10 Secret Killers that Destroy Your Personal Productivity

10 Personal Productivity Killers - GuillotineAs an entrepreneur, you have a too-long list of urgent tasks ready before you start your day.

But by 10:30, you realize you haven’t even started one of these urgent tasks.

You swear you’ll get going right away. But you just need to finish typing this email or reading that article.

Before you know it, it’s lunchtime.

After lunch, you finally get going, and around 5 p.m. you realize you are almost done.

With the first task. Not your whole list.

The rest of your list? That’ll have to wait ‘til tomorrow… or the next day.

You start to think you’ll enroll in an expensive time-management course, or get a personal assistant.

But that likely won’t help you much.

Try this instead: Learn about the 10 secret productivity killers. Watch out for them, avoid them, and you’ll dramatically increase your personal productivity to reach your goals.

1. The Saboteur Inside You

Whenever you set out to do something remarkable, a sinister force tries to sabotage your efforts.

Steven Pressfield calls this saboteur the “Resistance.” Every creative person struggles with this.

To overcome self-sabotage, you need to be aware of this force. You need to remember it when you don’t feel like working.

Don’t allow the little saboteur to steal your success. See through its efforts to divert your attention or nick your motivation.

Simple awareness is the key. If you realize that the reason behind your excuses, procrastination and laziness is the little saboteur, then chances are good you’ll get back to your best work.

2. The Advice of Others

If you read the advice of successful people all day long, you can forget about ever being successful yourself.

This is so simple. We spend too much time reading, learning and planning for success.

It’s time to get going! Start doing the things you have been reading and hearing about.

Put down that book, close your browser, and take off your earphones.

It’s time to work.

3. A Strong Focus on Future Goals

Yes. You read that correctly.

If you are constantly wishing to be somewhere in the future, you are missing the present moment.

The present moment is all you will ever have. This moment is what you need to use and enjoy.

○ ○ ○

▶ [Your tasks]:
A. In the productivity article, rewrite the paragraph beginning "Simple awareness is the key" more briefly, keeping its main facts.
B. Pick up the productivity article after its final sentence and keep writing it.
The records aren't needed to do this work.

○ ○ ○

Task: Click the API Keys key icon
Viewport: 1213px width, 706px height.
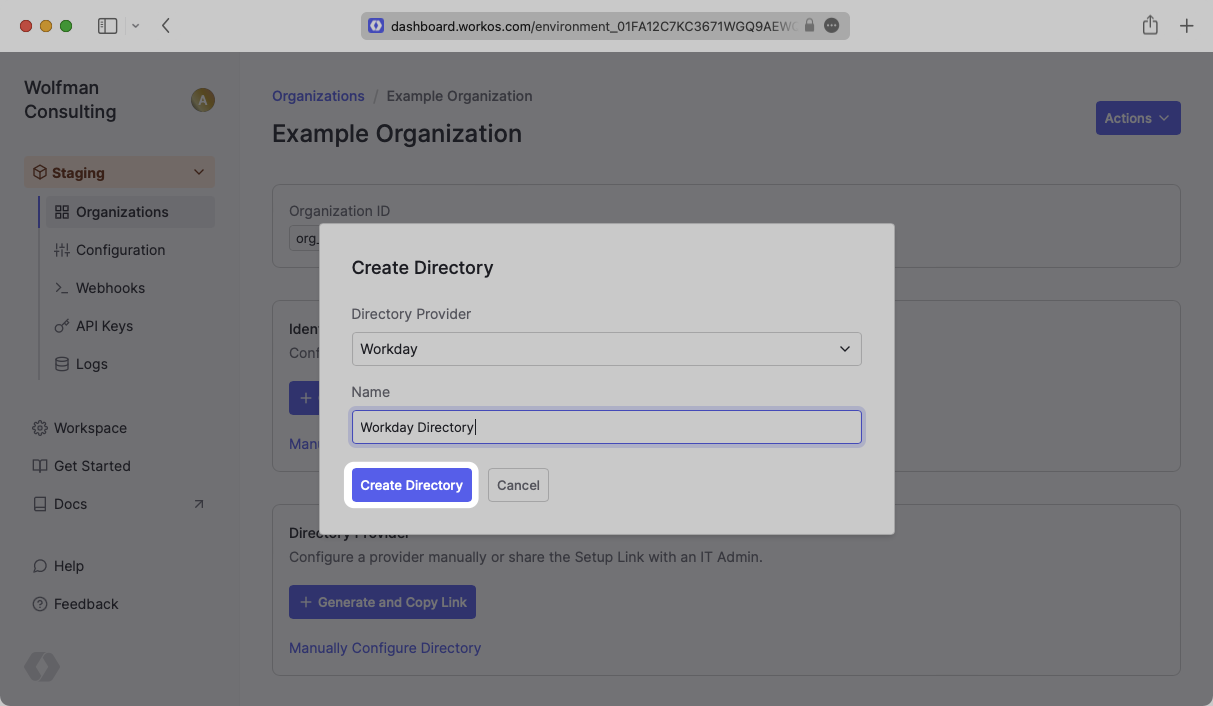Action: click(x=62, y=326)
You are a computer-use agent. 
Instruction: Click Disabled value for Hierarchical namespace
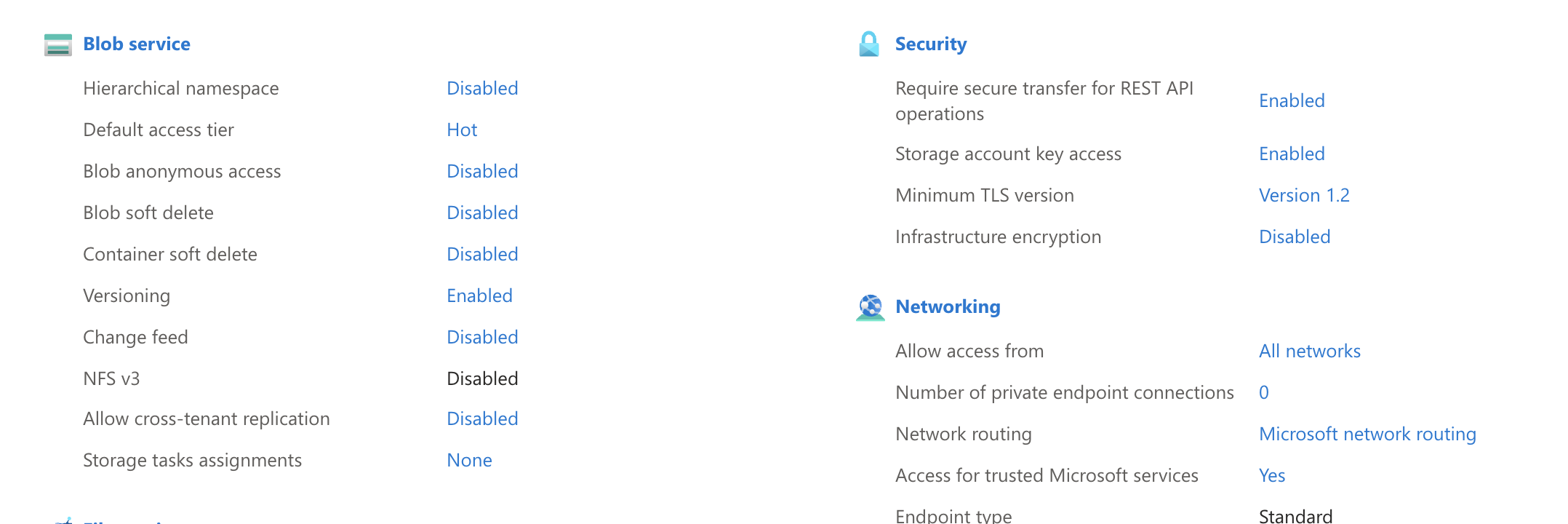(482, 88)
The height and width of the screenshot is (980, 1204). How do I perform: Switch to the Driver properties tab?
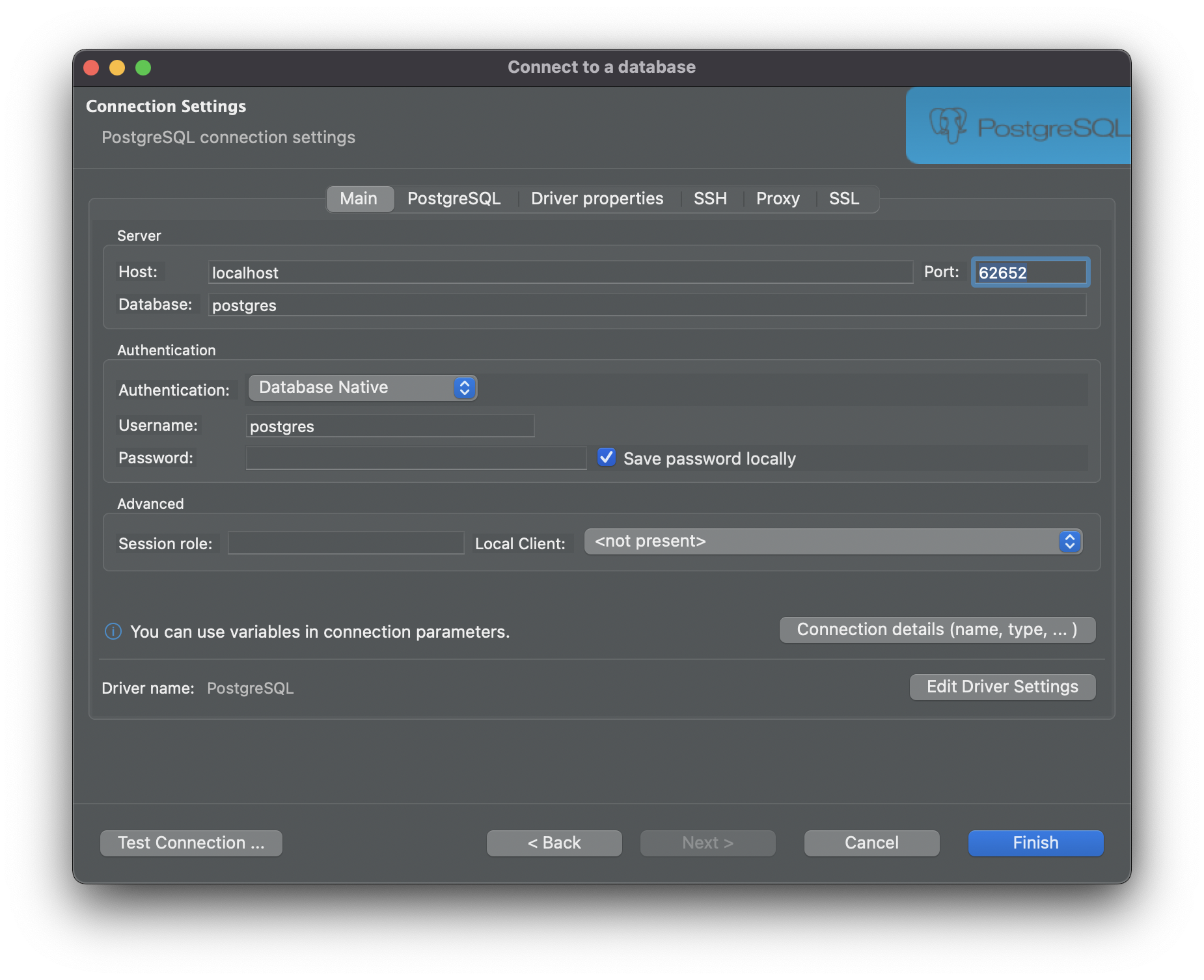596,198

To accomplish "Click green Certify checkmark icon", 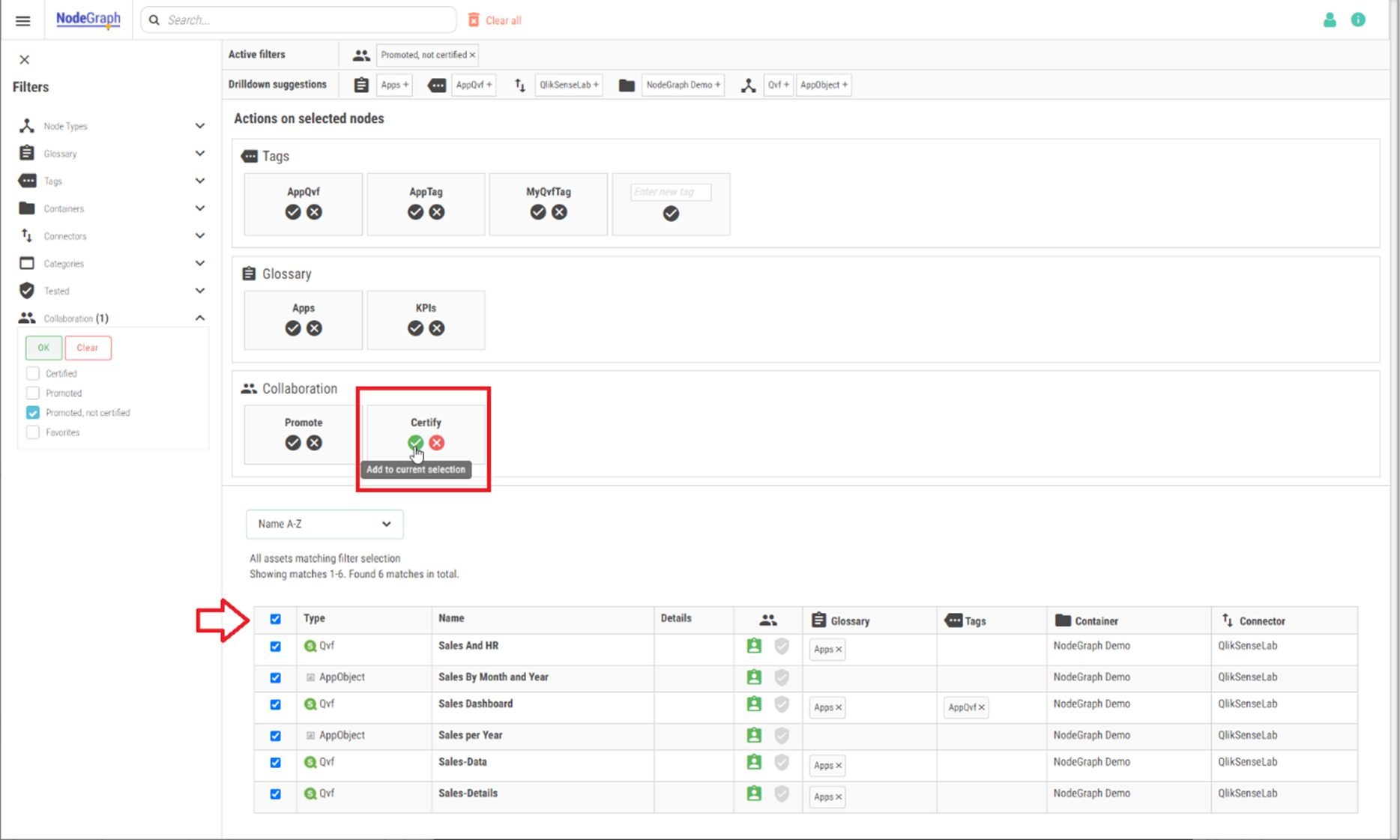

○ ○ ○

▶ [Task answers]:
A. Awareness is key: if you recognize that your excuses, procrastination and laziness come from the little saboteur, you'll likely return to your best work.

B.
Future goals are important, but secondary. And it surely doesn’t help if you wish you had already attained these goals rather than being thankful for the time you have now and working hard.

Be present. In the moment – here, now.

Don’t make whatever needs to be done now a means to an end. You will reduce the power of your work, and put your goals at risk.

4. Your Family

Your family could be stealing your productivity.

Their constant curiosity over your progress and their efforts to cheer you on are adding unnecessary pressure — especially true if they are secretly hoping you’ll fail.

Why on earth would they want you to fail?

Because they hope you’ll stop taking risks and return to something “sensible” for a career.

All entrepreneurs experience pushback when they start. We need to make sacrifices and take risks to get to our ultimate payoff.

The world needs more people like us. People who refuse to complain, and who grab their opportunities to create a better tomorrow — for everyone.

But some of the people in your life aren’t that smart. They think taking risks is stupid. They think it’s better to have a steady, low-paying job, without much freedom than it is to chase a big dream.

If you don’t stop entertaining these folks, you won’t work at your awesome, productive best.

Ignore them. Forget about pleasing them. Soon, they’ll be looking at you with big eyes of wonder and an uncomfortable smile.

5. Too Many Connections

Having too many social connections costs you time and productivity. Every person you know will eventually steal some of your time.

Next week someone is in town and wants to do something for lunch. The week after that it’s someone else’s birthday and you need to fit in a mid-week party.

Know who your best friends are, and give them all the love they need… over weekends! But you can’t be a socialite and a productive entrepreneur at the same time.

6. Self-Doubt

One sure way to stay unproductive and unsuccessful is to harbor the belief that you cannot be successful.

Stop it. Let that ship sail.

People with serious handicaps and disadvantages accomplish the most amazing feats. A normal person like you don’t have any excuse.

Self-doubt doesn’t serve any purpose.

Either believe in your abilities or work hard to improve them. Those are your only two options.

7. A Sense of Urgency

Your aim is not to urgently rush through your day, and get everything on your to-do list done.

Your aim is to be insightful and creative, and to remain cool, calm and collected throughout. One hour spent doing good work is better than ten doing mediocre work.

If you want to honor your work, and give it the power it needs to make a difference in the world, don’t approach it with a sense of urgency.

Bring energy, presence and awareness when you report for duty.

8. Chaos

Einstein famously said, “If a cluttered desk is a sign of a cluttered mind, of what, then, is an empty desk a sign?”

Despite that tongue-in-cheek rationalization, getting organized is important. An unmanaged email inbox can cause more stress, anxiety and procrastination than an oncoming tsunami.

Process your inbox. Schedule your routine tasks. Get them out of the way.

This will create space for the more important work that awaits you — the kind that pays the rent.

9. Absent-mindedness

Without focus, you’ll lose speed, and the quality of your work will suffer.

Stay focused. If you catch your mind wandering or compulsively running from one random, useless thought to the next, bring it back to the task at hand.

Focus makes your work shine, and ensures that you get it done.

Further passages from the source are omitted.